At the Blog
On Monday, Gaurav Mukherjee argued that an upcoming Supreme Court case about the first religious charter school in the United States reflects a broader contest over how law structures public responsibility and private power.
On Tuesday, Beth Popp Berman reflected on the current predicament of many academics: if the recent past is no longer a useful guide to seeking change in the present, what good is policy-adjacent scholarship?
And on Thursday, Evan Bernick explained why Trump’s executive order on birthright citizenship is not merely unconstitutional — it is an effort to perpetrate the very evils that abolitionists and Republicans sought to eradicate from our constitutional order.
In LPE Land
A reminder that this weekend (starting today!), the Systemic Justice Project’s 2025 conference will taking place at HLS on Facing the Future: Organizing and Lawyering for Justice.
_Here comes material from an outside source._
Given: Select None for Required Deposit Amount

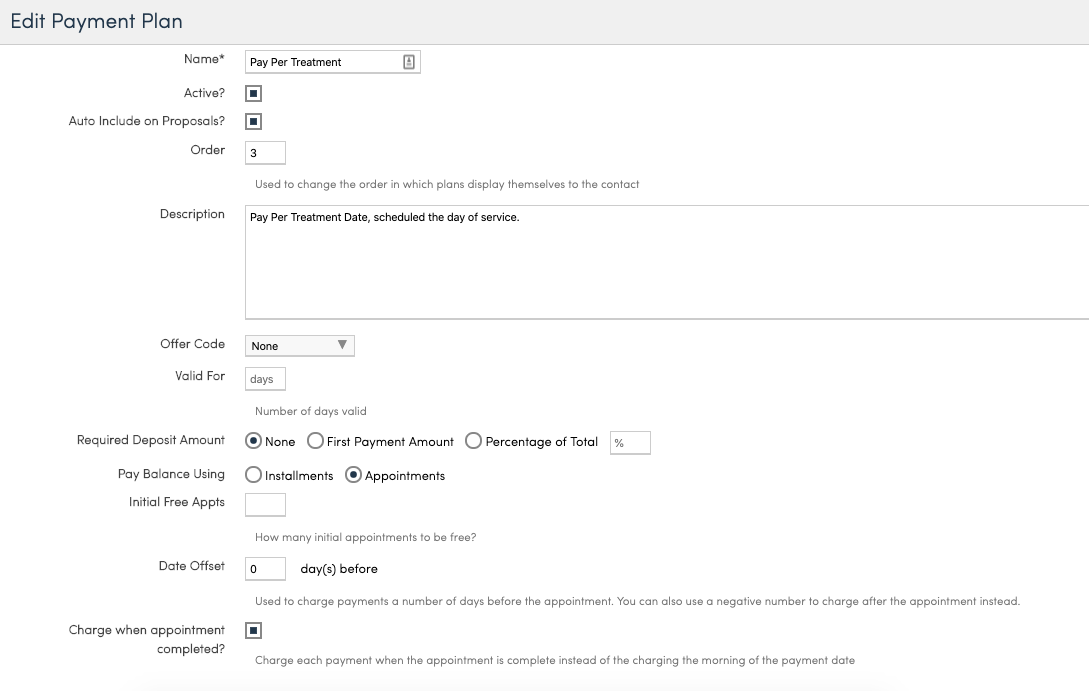Looking at the screenshot, I should click(254, 441).
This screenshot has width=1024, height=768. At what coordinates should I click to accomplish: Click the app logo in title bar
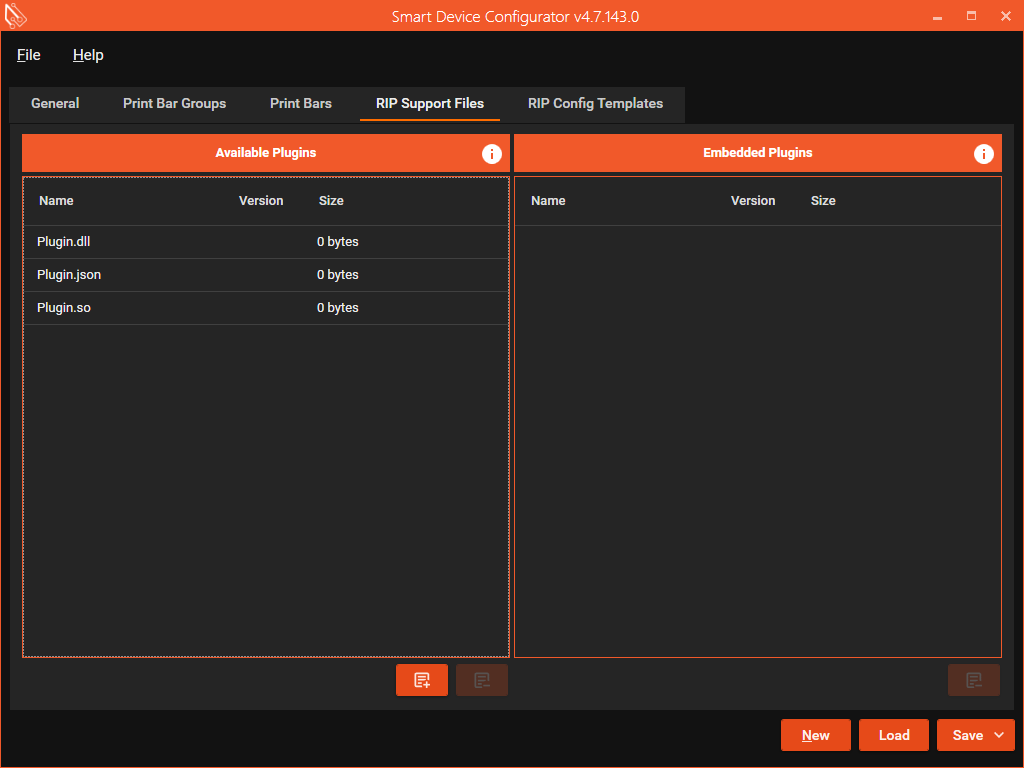[16, 16]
Good news if you missed our event with Dean Spade this week: on February 12, he’ll be discussing his new book Love in a F*cked-Up World: How to Build Relationships, Hook Up, and Raise Hell Together with Angela Harris and Adrienne Davis, as part of Seattle University School of Law’s Organizing & Advocacy for Justice Virtual Speaker Series.
Cool CFP Alert: Over at the Socio-Economic Review, Vanessa Ogle, Brooke Harrington, and Kimberly Kay Hoang are planning a special issue on offshore finance. Submissions due May 15.
In the Guardian, Jan-Werner Müller on our increasingly visible oligarchs.
In the LRB, Laleh Khalili on Trump’s imperialist fantasies.